After the first case was reported near the beginning of July, necropsies determined the fish likely died from a toxic spill. Bégin said that is what the ministry suspects killed the fish this time as well.
Staying out of the water
Residents who live along the Lièvre and Ottawa rivers in Masson-Angers say they want answers, because they're afraid to go in the water.
Monique D'Amour said she can hardly stand the smell coming from outside her home along the Ottawa River.
"We usually go swimming," D'Amour said. "We're afraid, we're afraid to use [the river] because we don't know what kind of contamination it is."

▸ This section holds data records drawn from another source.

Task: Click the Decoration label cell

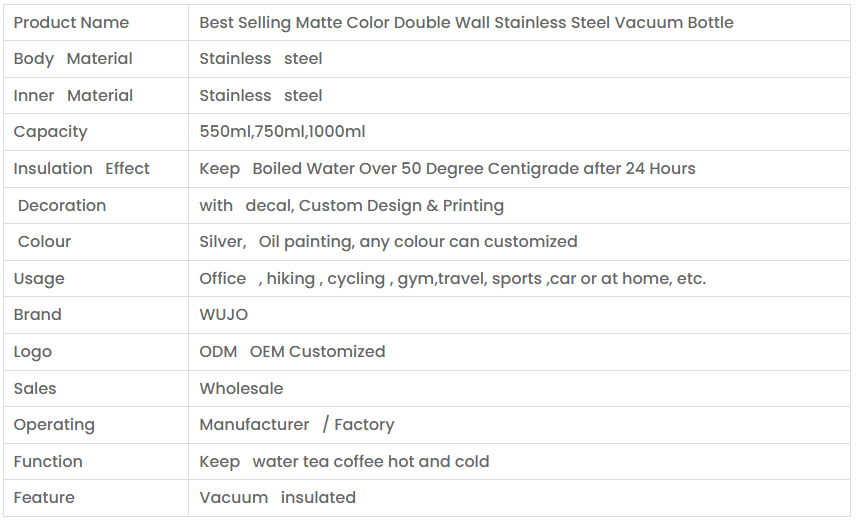Action: click(62, 206)
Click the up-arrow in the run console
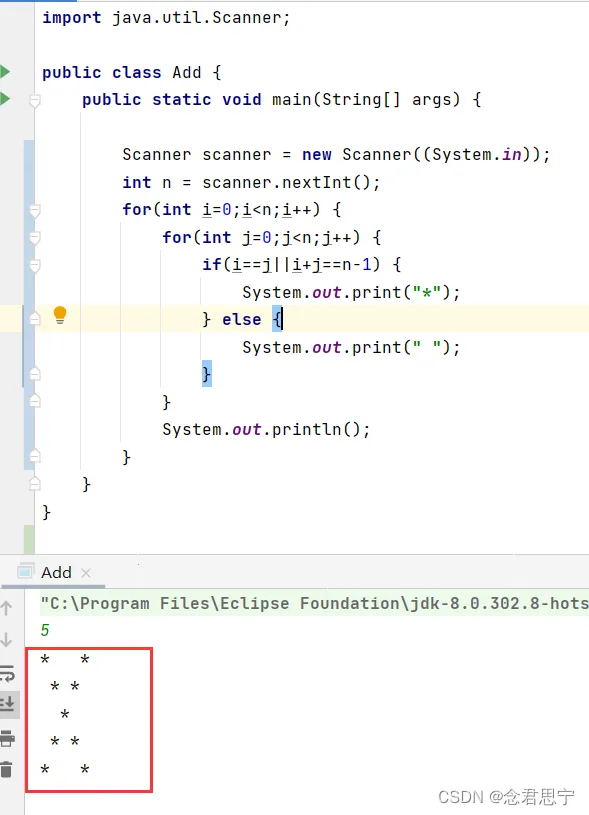The height and width of the screenshot is (815, 589). [7, 608]
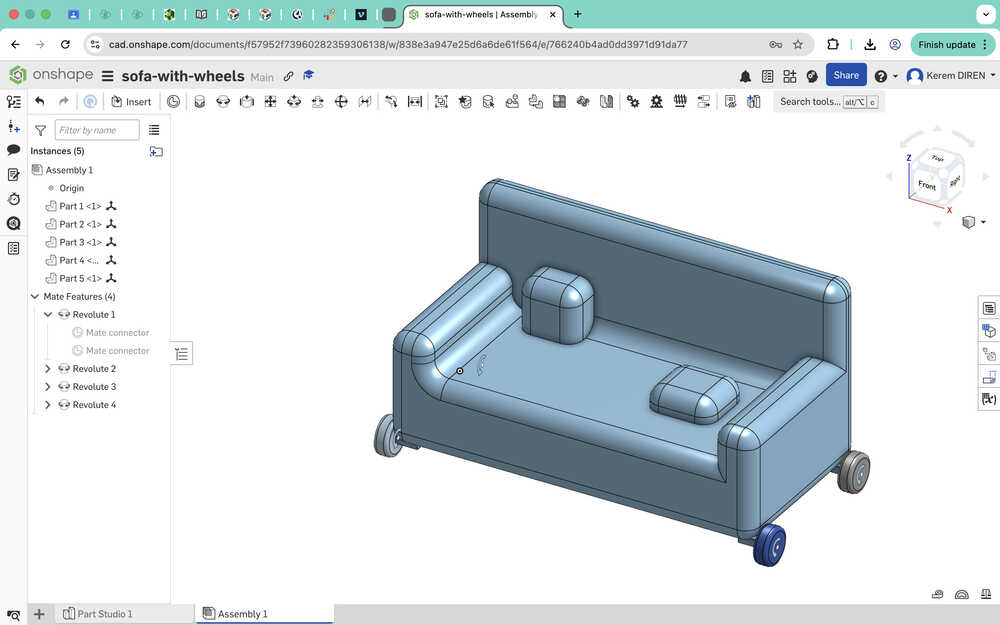The height and width of the screenshot is (625, 1000).
Task: Open the notifications bell
Action: (x=745, y=76)
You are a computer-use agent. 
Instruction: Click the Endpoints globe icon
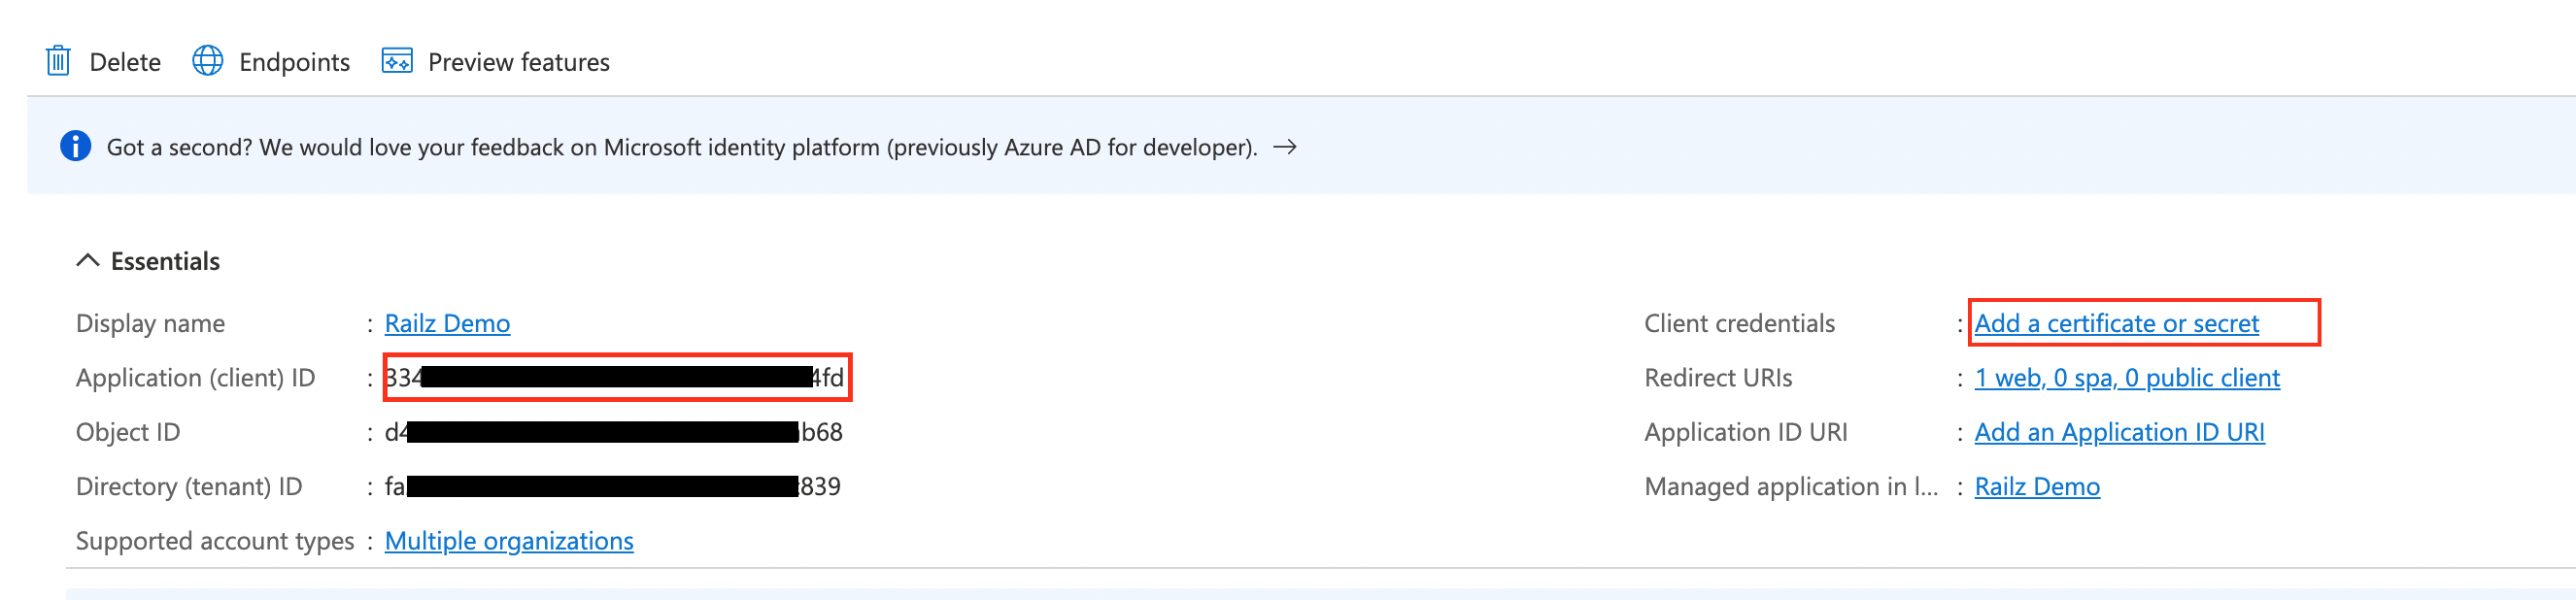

Raymond Prevost lives just down the road from D'Amour and said he too hasn't been in the water this summer. Just steps from his front door at least five large fish lay bloated and cooking in the heat on the sandy shore.
"I'm not a scientist, but to me, it's not normal anyway," said Prevost.
Ontario's Ministry of the Environment, Conservation and Parks determined after the first case that the fish appearing in the Ottawa River were coming from the Lièvre River.
Albert Benoit has lived on that river for 18 years and said he's never seen anything like it. He used to fish and swim just across the road from his property, but said this year, he hasn't stepped foot in the water.
"Everybody here is worried for that," Benoit said. "It's terrible, [we've] never seen that."
In a French statement, Environment Canada said it's working with the province and other groups to determine the cause and whether any laws have been broken.